Our needs drive our feelings, which in turn drive our behavior. Our feelings push us to choose strategies that we hope will meet our needs and thus stop unhappy feelings and bring about pleasant feelings. Usually, this happens at an unconscious level, and we are unaware of both the needs and feelings that drive us. When we get in touch with our feelings and needs, we open up to new strategies that can better meet everyone’s needs or to existing strategies that previously seemed unworkable.
When people feel disconnected from themselves or others—at work, within personal relationships, etc.—they often feel emotional pain and emptiness. They may want to live more authentically, express themselves more deeply, or experience more love, freedom, and safety in their lives. NVC helps us achieve deeper and more fulfilling connections with ourselves and others and transform conflicts into win-win scenarios.
NVC is a broad approach with many different applications. It can help people live more fulfilling, connected lives, as well as connect them to themselves and other people.
According to NVC, every person is always trying to meet their needs. Conflict arises when one or more people believe that one of their needs is threatened by the needs or actions of another. In fact, people are usually unaware of their needs and instead insist on implementing a particular strategy without understanding what deeper needs that strategy serves for them. In these situations, people often miss strategies that would better meet everyone’s needs and instead have tunnel vision on one or two readily available strategies.

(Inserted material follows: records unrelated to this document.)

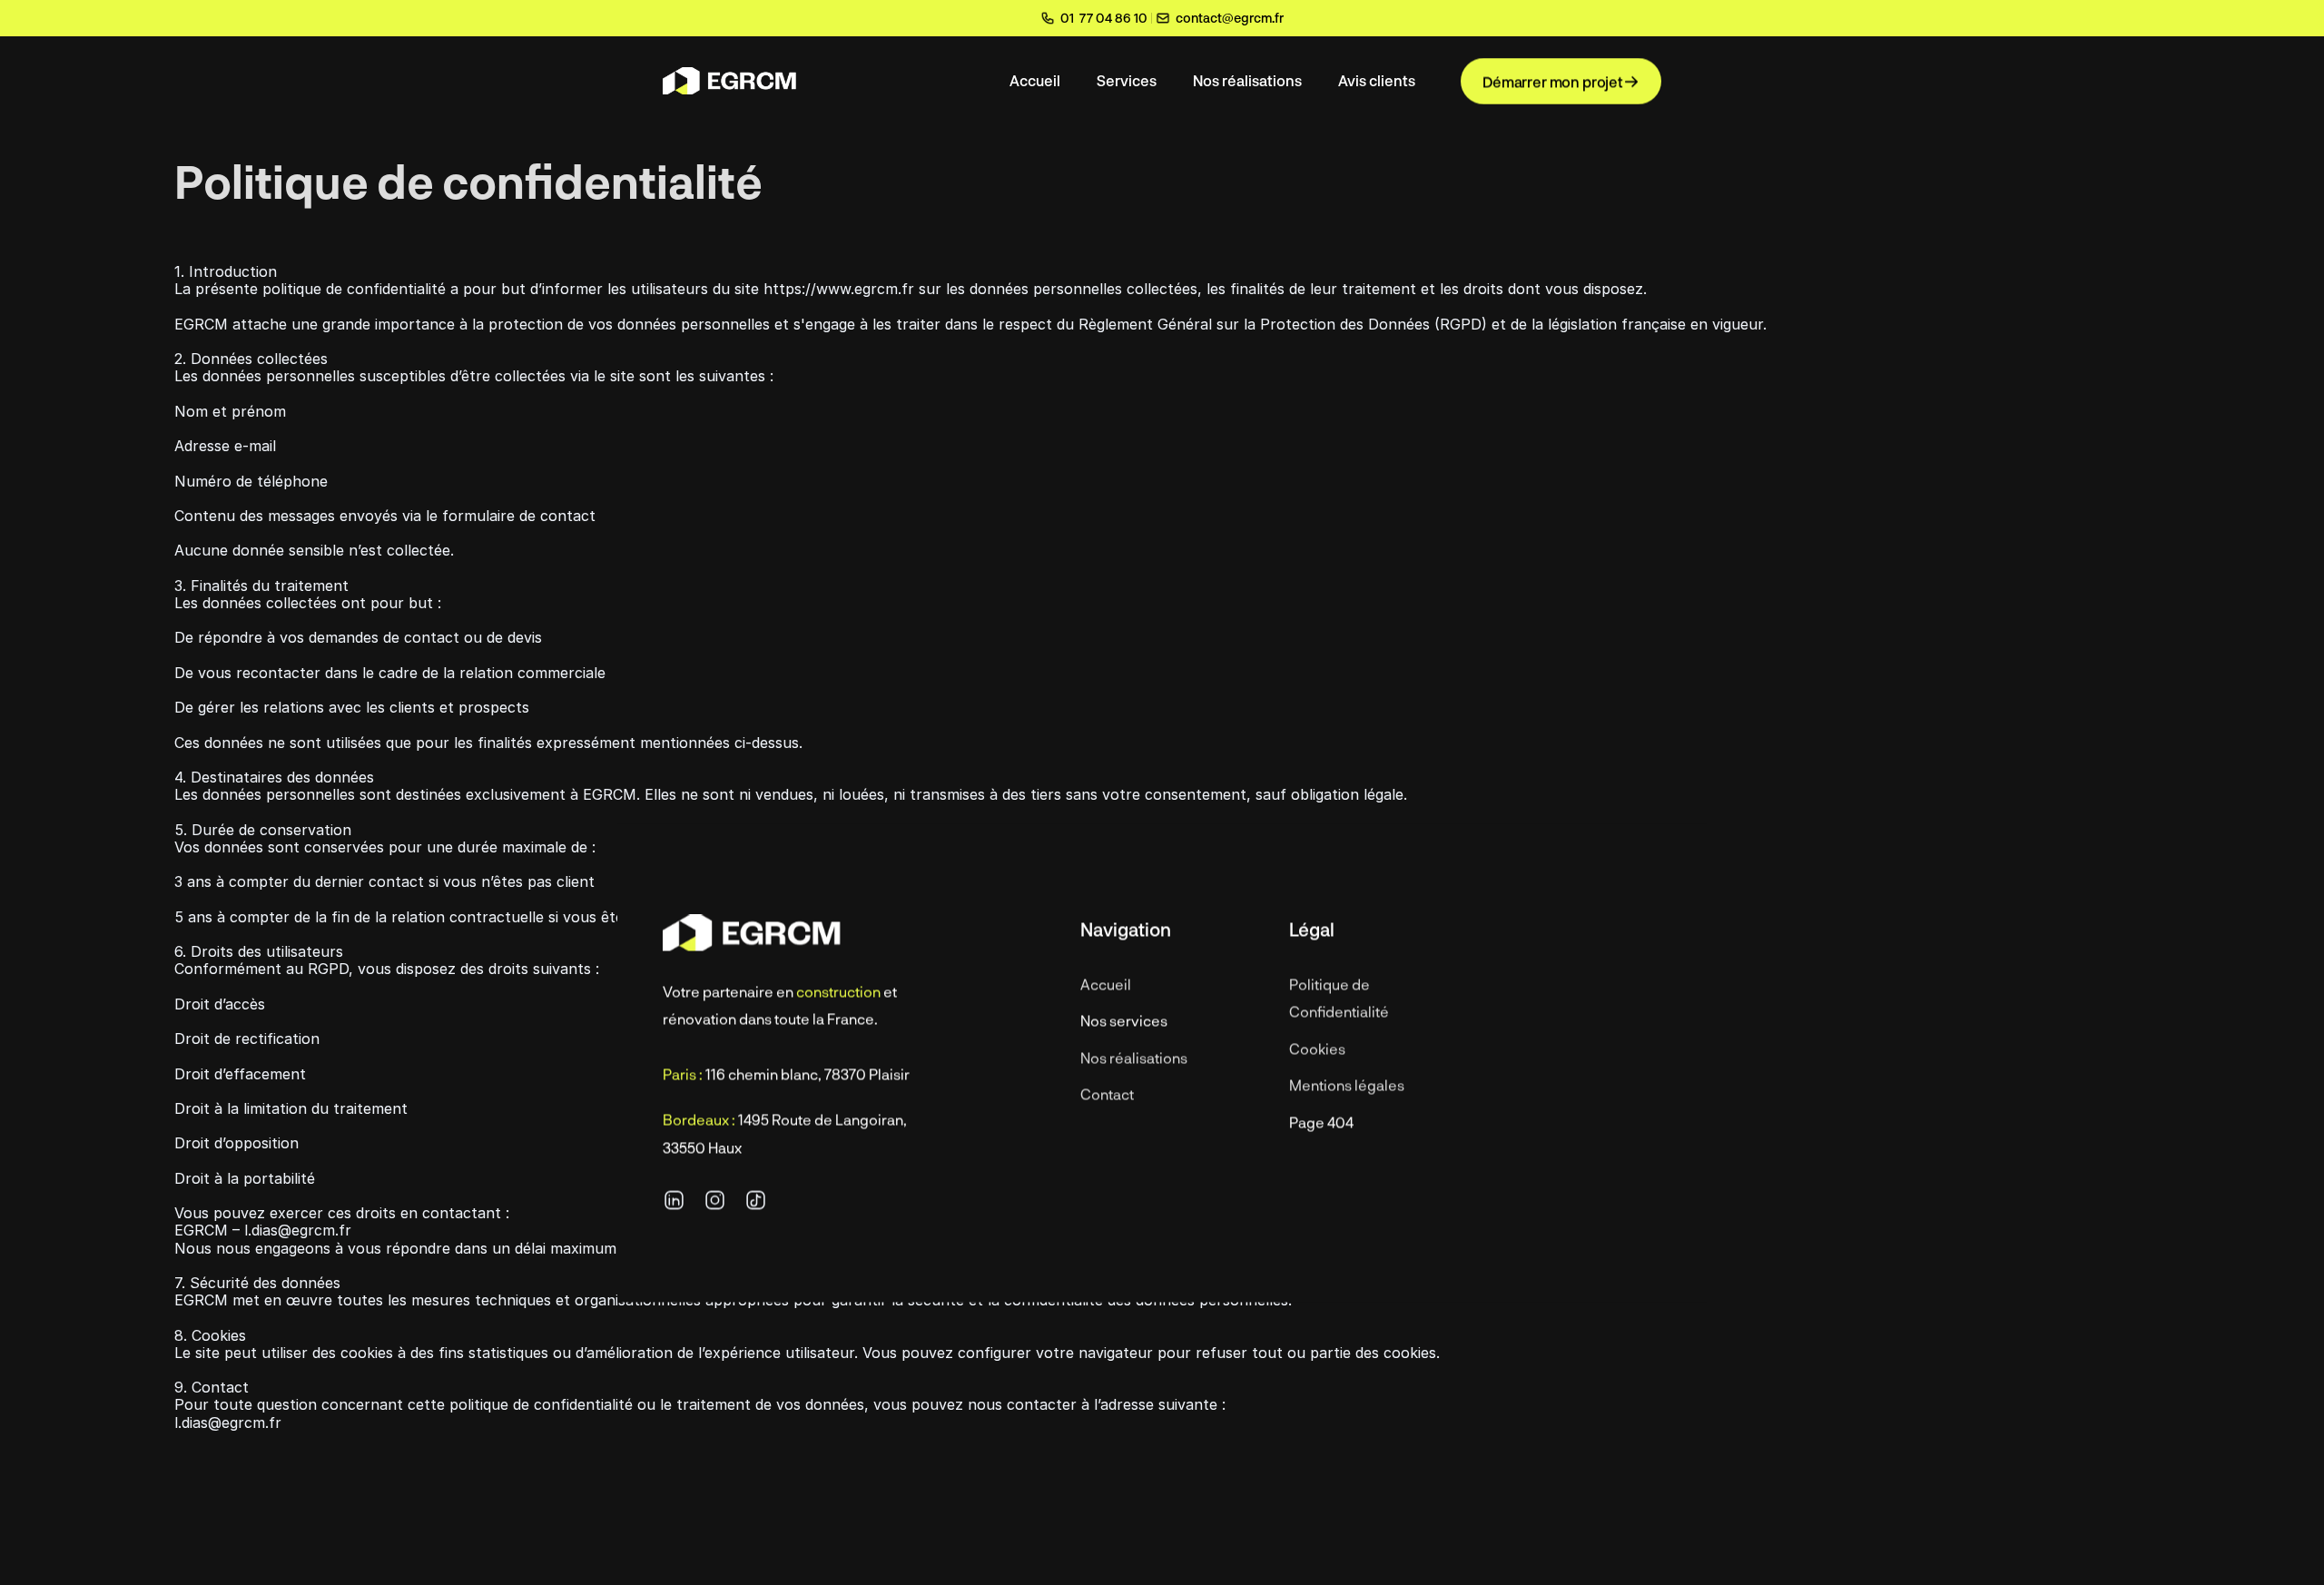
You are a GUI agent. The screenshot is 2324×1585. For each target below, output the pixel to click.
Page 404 (1321, 1121)
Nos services (1123, 1020)
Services (1127, 80)
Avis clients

NVC suggests that we practice awareness of our interpretations and judgments and try to base our communication with others on concrete observations. One way to do this is to find something objective in the physical world that both parties can agree on. When we stop focusing on judgments and who is at fault and instead focus on how we can agree on facts, we can move the conversation toward empathy. When we’re not attached to specific strategies, we can move from making demands to true requests that respect the other’s autonomy, accepting the possibility that the other person may refuse our requests.
With practice, we can learn to see and empathize with one another’s needs, which helps us connect. From a connected place, it’s easier to look for a peaceful solution together. Below is an example of how to use NVC for conflict resolution, but it can be useful in a wide variety of situations.
Let’s say a woman comes home late from work and is disappointed to find a sink full of dirty dishes. Her husband has been caring for their kids all day and is glad she’s home because he wants her to wash the dishes. She’s tired from working all day and doesn’t want to do the dishes right away. Her husband is stressed from family obligations, and he doesn’t have the energy to do the dishes himself.
One strategy they could take to solve the problem of who will wash the dishes is to allow their fatigue and frustration to rule their behavior and argue over who should do them. But that approach could turn ugly quickly, sparking more difficult feelings and behavior.
If the woman wants to approach the situation from an NVC perspective, she could begin with an unarguable fact: there are dirty dishes in the sink and neither she nor her husband wants to wash them. She might think it’s unfair that he expects her to wash them, and he might have similar thoughts about her. Normally, they would argue about this. But tonight, she has a moment of insight. She realizes that they’re caught in the same loop again and that their interpretations of the situation (e.g., that it’s unfair of him to expect her to wash them, and vice versa) are not objective truths.
Seeking both a connection with her husband and a quick resolution to the dishes situation, she pauses for a second. She recognizes that she’s just tired and cranky from a long day, and her husband is also exhausted. She reminds herself that it’s important to both of them to have a clean home. Maybe her husband wouldn’t mind too much if she did the dishes first thing in the morning. She acknowledges that both of them are tired, and asks if he would mind if she did the dishes first thing the following day. He nods in agreement, and they snuggle on the couch to watch some TV.
NVC is not a surefire way to avoid arguments, but it can be an effective strategy to defuse them and reach mutually agreeable conclusions. The point is that it’s often more efficient and fulfilling to first reach a connection regarding feelings and needs before pursuing a solution. Often, simply feeling seen by the other person—or by yourself—is sufficient, and you find yourself content, even if your original ask is not met.